To date, I have had four experiences with samadhi therapy. Like everyone else I have had problems which have also afforded opportunities for growth. At the time when I began my sessions with Howard and Marcia I had been dealing with these difficulties alone and in desperation, trying to resolve a course of action that would be best for all involved. But despite my efforts, waves of depression and indecisiveness kept sweeping over me.
My first samadhi session was held on February 10, 1978 at Howard and Marcia's home in Alderwood Manor. Howard gave me 25 mg of ketamine and Marcia sat with me throughout my "trip."
My first feeling was a rush of warmth all over my body. It was similar to going down a long slide, right to that totally disembodied state we call alpha. As the outline of my body disappeared I floated above the bed six to eight inches above my body. Then for a while it was a visual experience. I could see the energy being emitted from the curtains. They seemed to vibrate and flow. It was wonderful, peaking at a height of awareness I had never previously achieved.
I felt a person helping me to sit in the lotus posture. He actually took hold of my legs and moved them into the proper position so that I could attain the lotus-something I have never been able to accomplish alone. It was very exhilarating. I wanted to sit right up and try it alone. Then he took the lptus posture in front of me and a little to the left. For the first time I really looked at him. He was a tall man with angular features, very thin with a beautiful body, long gray hair and a beard. An overwhelming feeling of peace swept over me. At the same time I was curious to know more about him. I know; I will see him again. Ironically, the issue of sitting in the lotus posture is a concern of mine. I just can't seem to attain this position.
Since I seemed to be getting help with problems I asked about my weight. I have always liked to eat too much. The next picture was alarming. I saw an immensely fat woman who must have weighed 350 pounds. It was appalling. I did not look at her very long as it was quite terrible. Maybe it was a form of shock treatment. Ever since then food has not looked so good to me.
I thought of my husband Dugan and saw his face clearly. Somehow I needed to let him know that I loved him without his beard. That is a thought I have never dealt with before. Dugan has always had a beard and we both like it. I felt as though I should ask him to shave it off, but knew I could not; we both love his beard. Maybe this is a realization that needs to be faced by me, not him.
Incense was burning and the patterns of smoke reflected on the ceiling were beautiful-like time flowing, taking shape and dissipating. It all seemed wonderful. My understanding of time has been evolving over the past year and it was enlightening to see it from this aspect.

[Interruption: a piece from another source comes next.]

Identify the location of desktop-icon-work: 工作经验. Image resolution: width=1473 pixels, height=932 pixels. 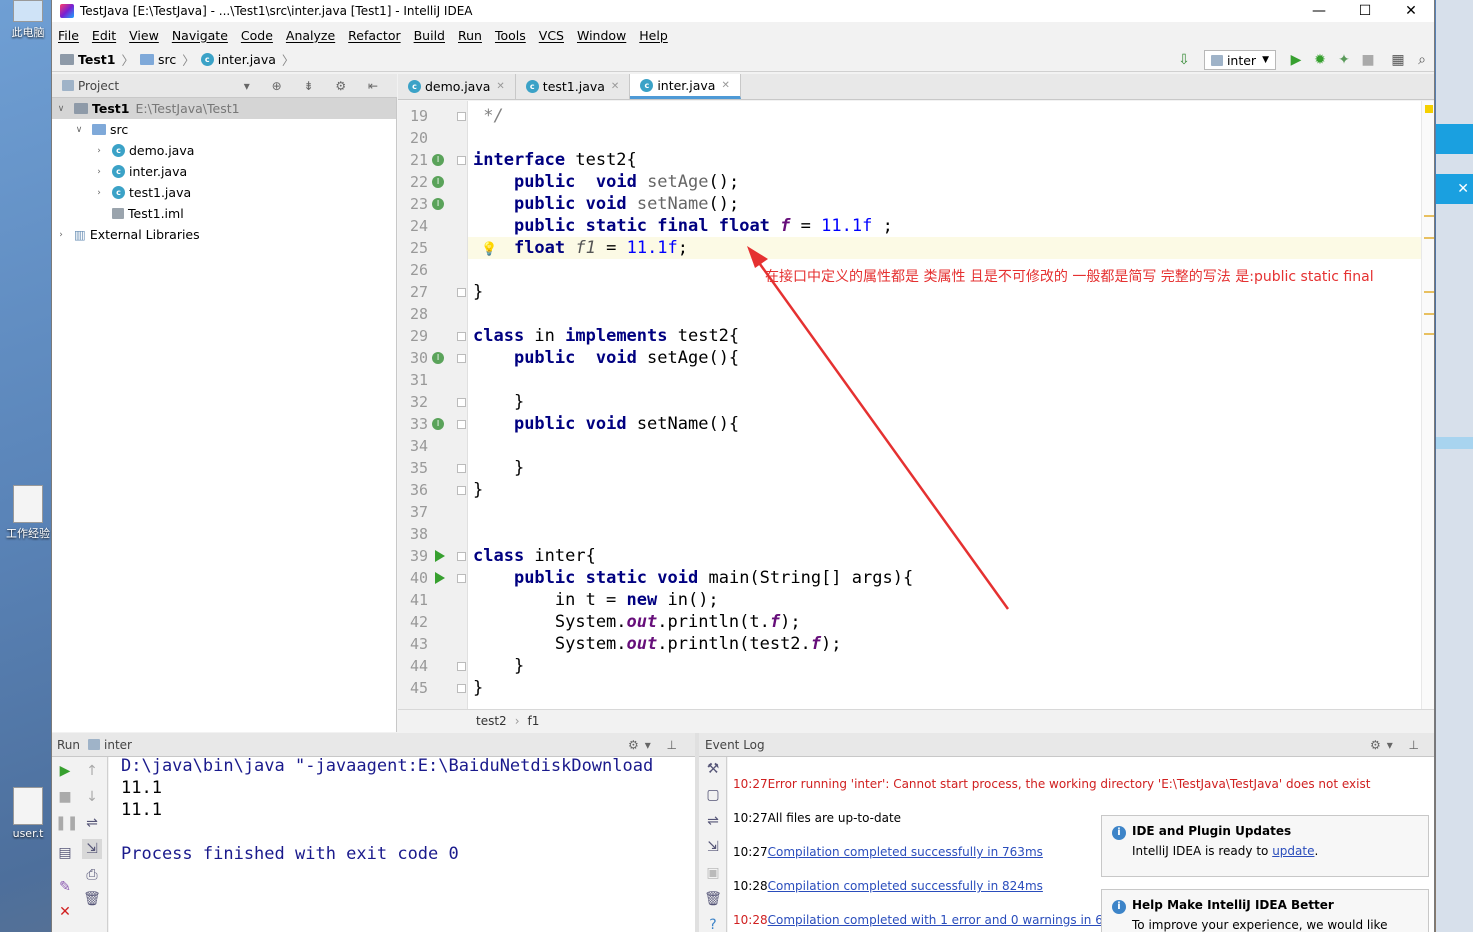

Afterward I continued to feel warm and loving. I knew that I would continue to deal with people in an especially gentle way, and that in this manner samadhi therapy would touch the lives of others and help them to feel good also.
During my second samadhi session Howard and Marcia were both present. Howard played an album of Barbra Streisand songs called "Classical Barbra." I started the long slide down and felt that wonderful warm feeling sweep over me. I watched Barbra's voice slowly take shape as the music filled the room. I could actually see her voice as the words became sounds and lost their English meaning. The notes looked like colored waves, swirling and soft at the edges. They all swirled in from the outside and climaxed in the center. The patterns sparkled ethereally like light shining through a diamond or the phosphorescence in Puget Sound at certain times of the year. It was like looking at a large picture with no frame. Waves of color (Barbra's voice) were sparkling and crashing silently onto a beach at the center, coming in from all sides. The tones were magnificent, blue, pink, and white with irridescent foam. I myself seemed to be in the center of this soft, smooth-looking billowing mass of vibrating energies.
I tried closing my eyes and it was like opening the door to the universe. I felt I could see through to eternity. I looked through the galaxies for ever and ever, gazing past stars and planets. It was like being propelled through space. Great waves of tenderness swept over me. What love! I was that love.
Later, thinking about this experience it seemed to me that samadhi therapy emphasizes the gentle side of our human nature. We all have this gentleness and need to be reminded that this is where our soul resides. There is no way to overlook the High Self in this state of samadhi.